The point is that not everyone suffered in Egypt. On the contrary many Jews were quite comfortable there. Therefore when Moses came to take them out of Egypt they – the successful Jews – didn’t want to go! 

Moses knew however that when the Jews left Egypt he was to make sure all of them came, not only the poor “shleppers” as it was when Ezra traveled back to Israel after being exiled by Nebuchadnezzar, thousands of poor Jews, those who had nothing to lose, flocked to him and joined him on the journey to rebuild the Temple. But the wealthy people, those who were successful in Babylon, stayed. They didn’t want to leave their wealth and the comfort of their influential positions. By this Exodus every Jew had to leave Egypt, and to achieve this was very difficult indeed!   

This is also the answer to the oft asked question; if the goal was to free the Jews why did G-d have to perform all of those signs and plagues on the Egyptians? Why couldn’t Moses just stand at the border of Egypt and announce that all Jews should gather and for they would be leaving Egypt. Then G-d could make one small miracle that the Egyptians wouldn’t chase after them. Why this extravagant show of miracle after miracle? 

According to what we just learned, the answer is quite obvious: 

Many Jews did not want to leave! This made it necessary for Egypt to suffer plague after plague until the Egyptians themselves would chase the Jews out, for otherwise many wouldn’t leave on their own. As the Rebbe once commented, “Why would the Jews have to be chased out of a land where they suffered such horrid labor? Wouldn’t they be more than willing to leave on their own? Rather, there were Jews who were so sunken in the exile mindset and in the paganism of their Egyptian neighbors that they had to be forcibly removed.” 

As stated clearly in the scripture, “So the Egyptians took hold of the people to hasten to send them out of the land. The people picked up their dough when it was not yet leavened.” And Rashi adds, “The Egyptians did not permit them to tarry long enough for it to leaven.” 

This is in fact one of the most amazing thing about the Exodus from Egypt.

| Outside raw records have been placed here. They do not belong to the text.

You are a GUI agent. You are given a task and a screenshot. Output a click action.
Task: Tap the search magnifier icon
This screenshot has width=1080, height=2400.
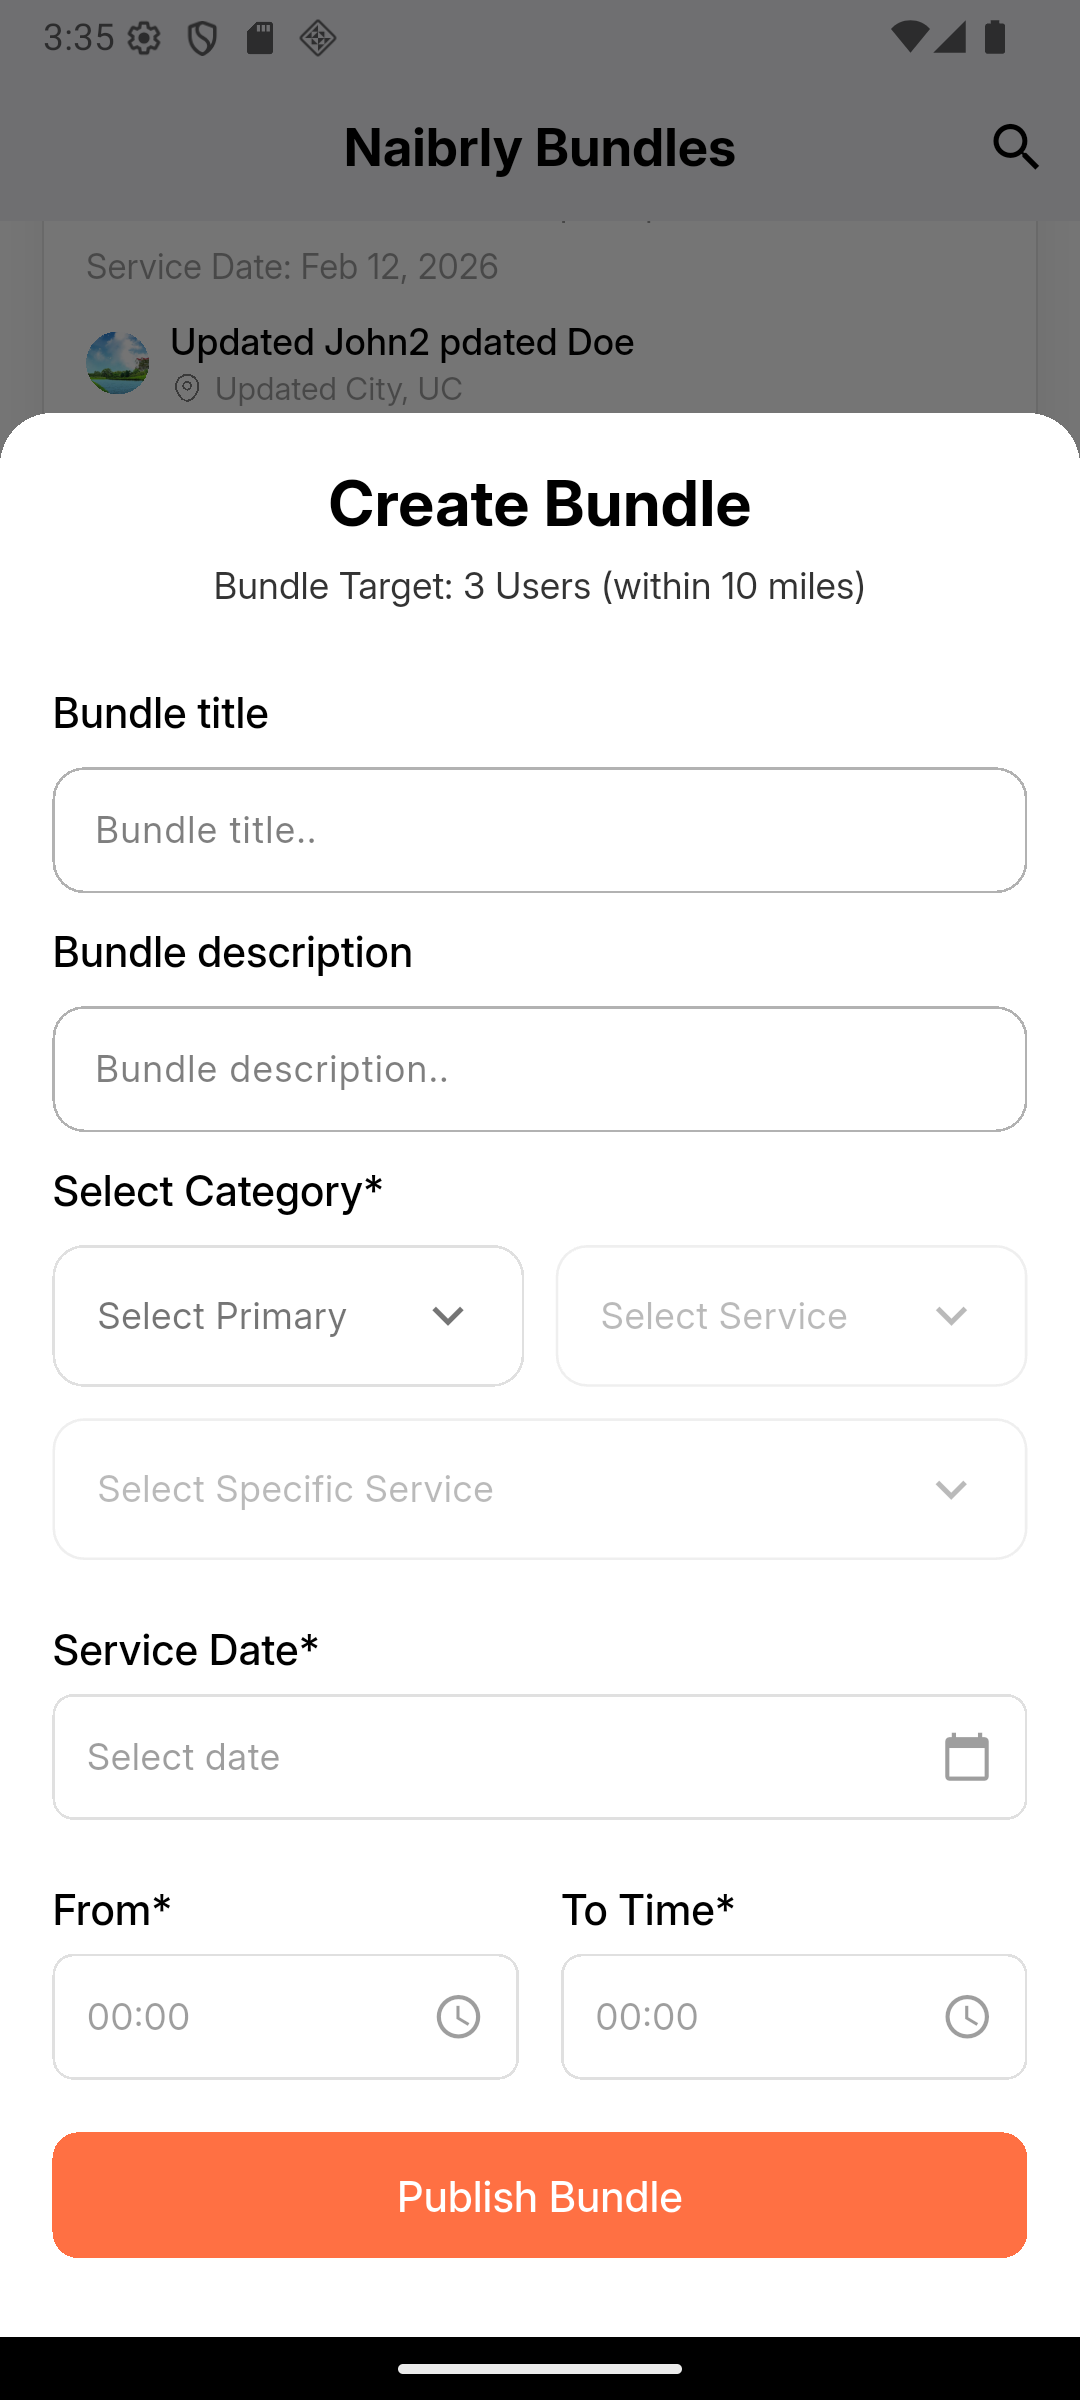[1016, 147]
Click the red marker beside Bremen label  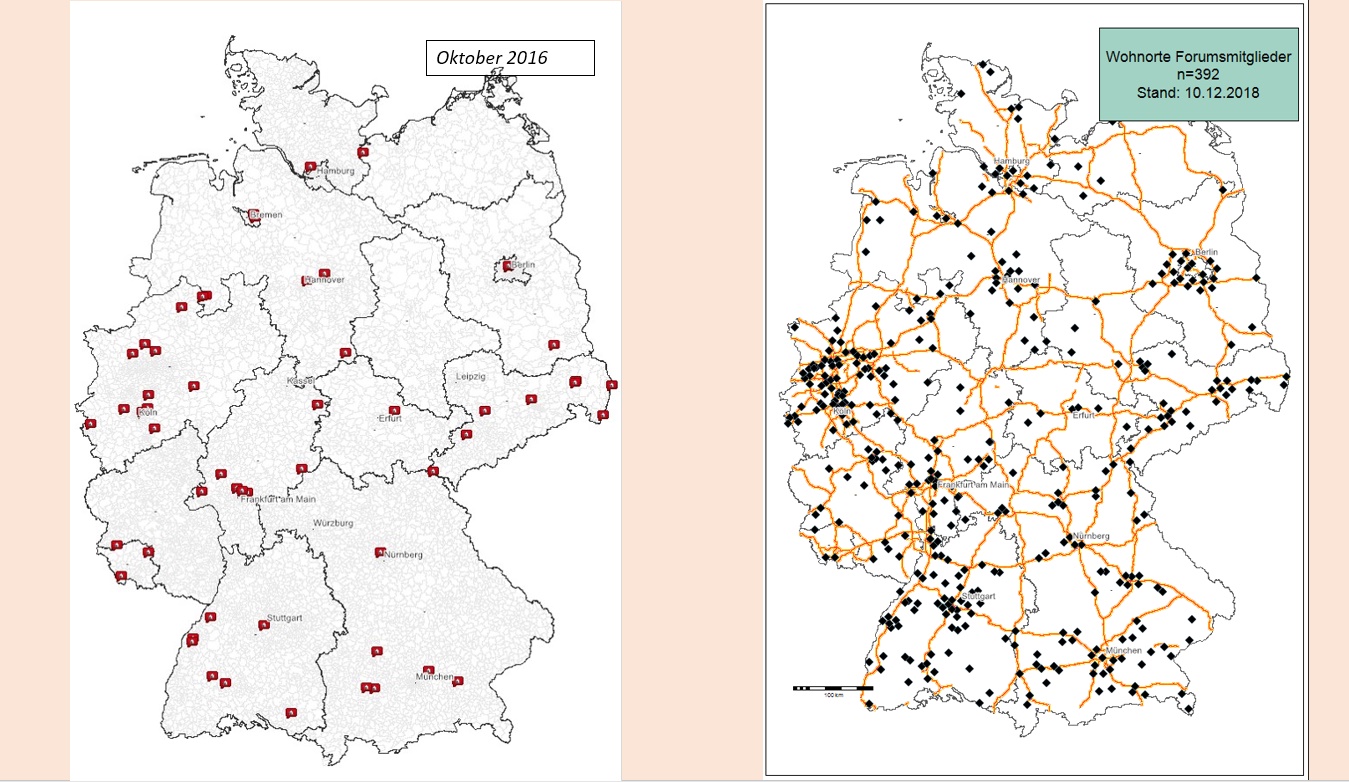tap(253, 214)
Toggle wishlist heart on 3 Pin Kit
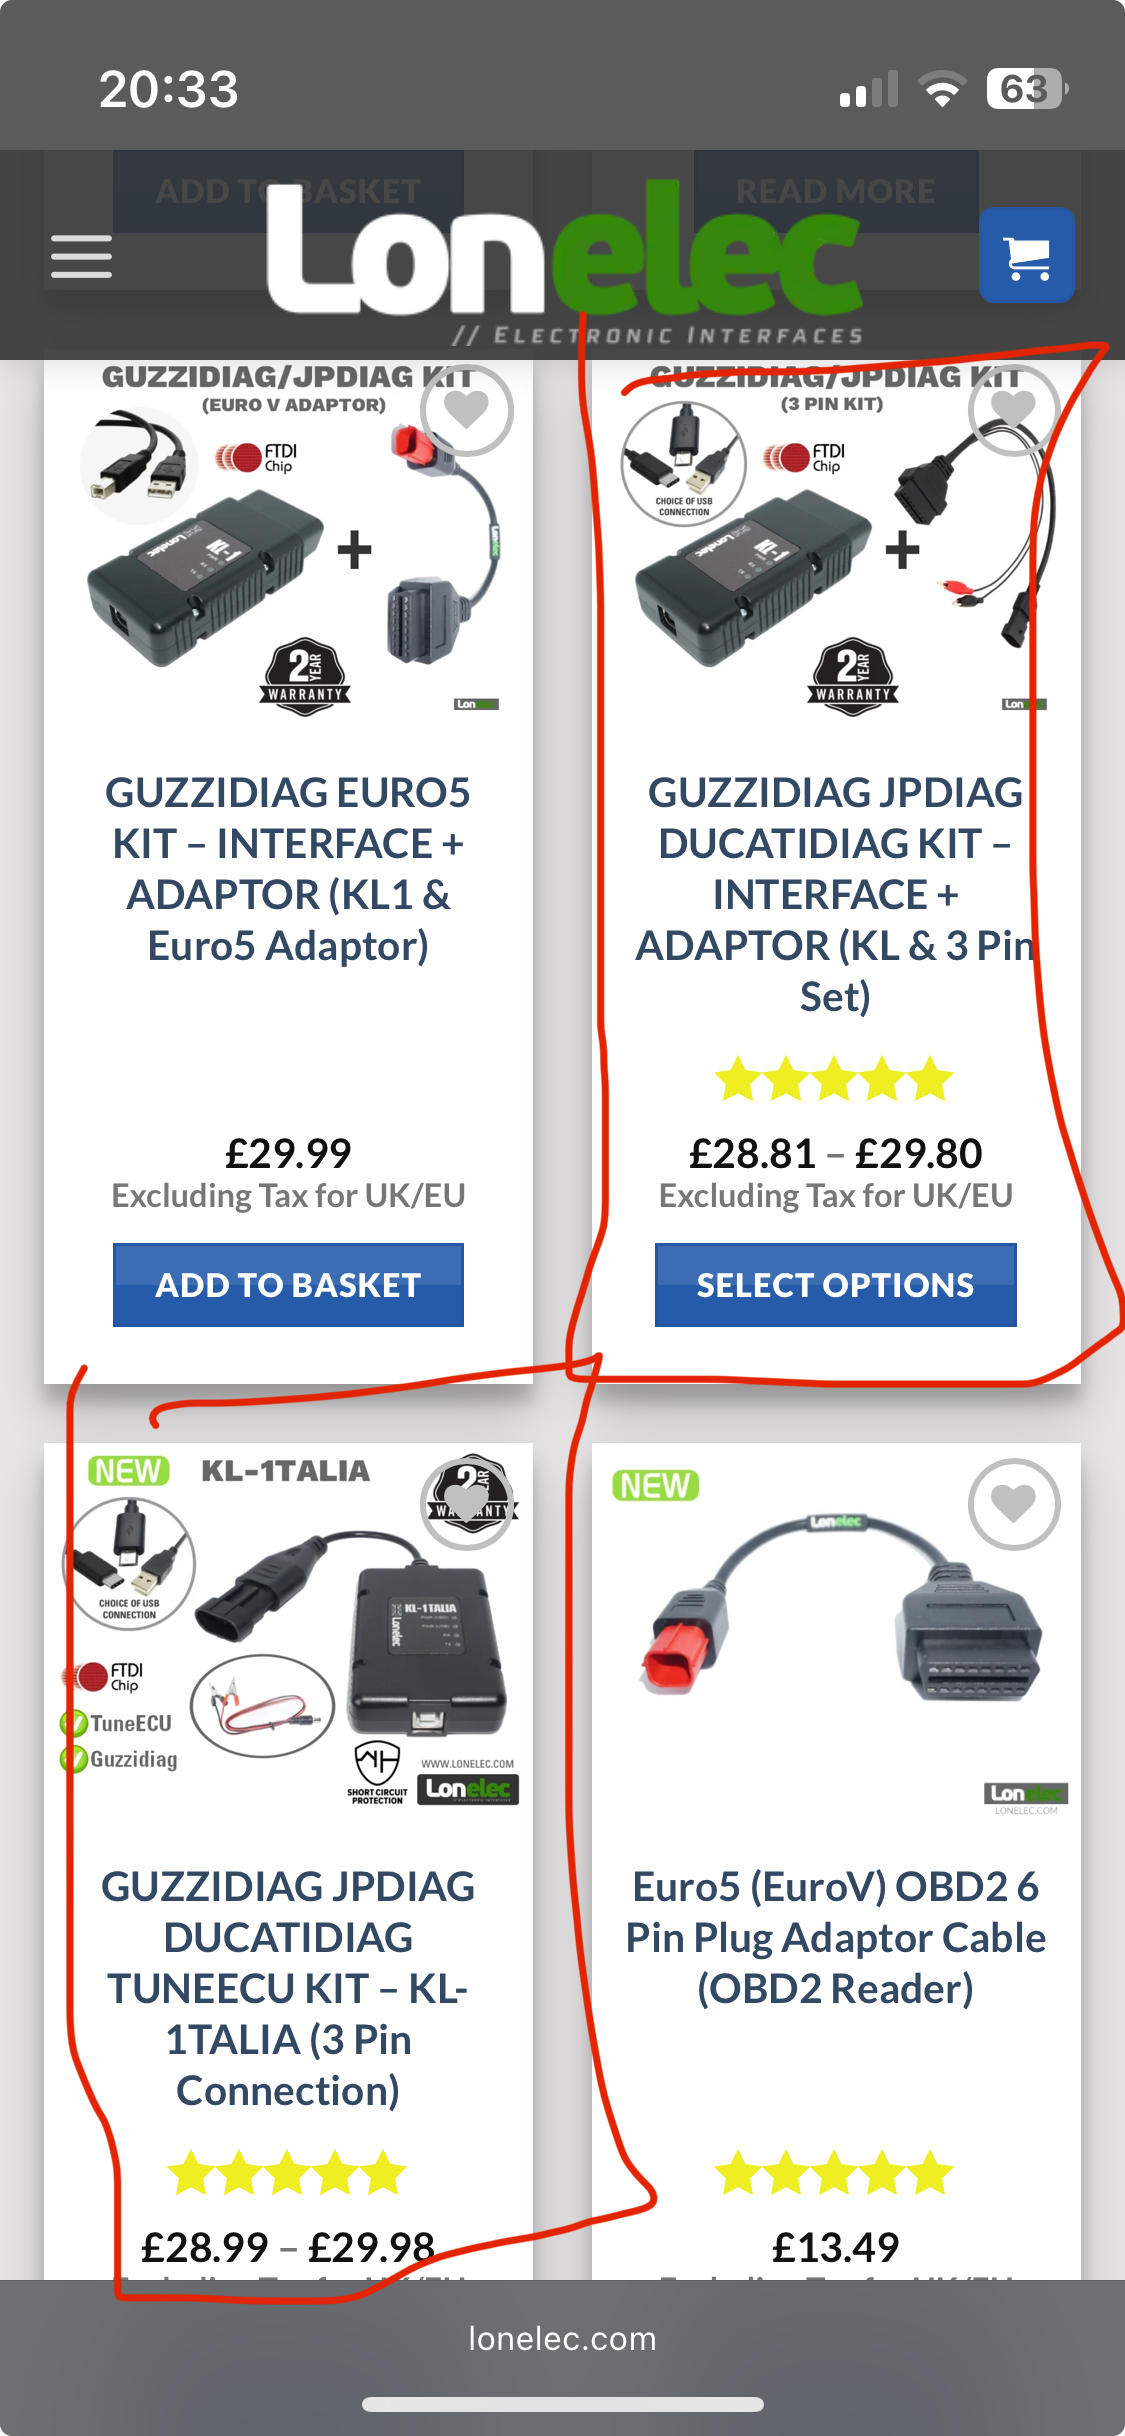This screenshot has width=1125, height=2436. pos(1014,410)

It was the non-Jews who forced the Jews to leave their exile. 

Since then the Jews of many generations have remained Jewish because the nonJews forced them to remain separate through the ghettos, the “Jewish Street” and all the other anti-Semitic decrees.  

In our generation on the other hand, we are approaching the third and final redemption about which the prophet Isaiah says, “For you will not leave hurriedly and you will not travel pursued, rather with tranquility and restfulness shall you be redeemed.” We are already tasting the fulfillment of this prophecy, as hundreds even thousands of Jews are returning to the Jewish faith, not because they have been persecuted, not because the non-Jews are forcing upon them an awareness of their heritage. Rather on their own they are suddenly feeling a thirst for G-dliness and they return to G-d and his Torah “being of sound mind and body” each on their own time and at their own pace. 

This is the true greatness of our generation. For it is possibly the first time in history that Jews who enjoy every benefit life has to offer are searching for spirituality. It is clearly not for physical gain that they are turning to G-d for G-d has  already blessed them with abundance. These days Jews are searching for G-d simply because they want to get closer to him!  

Listen! Can’t you just hear the footsteps of Moshiach?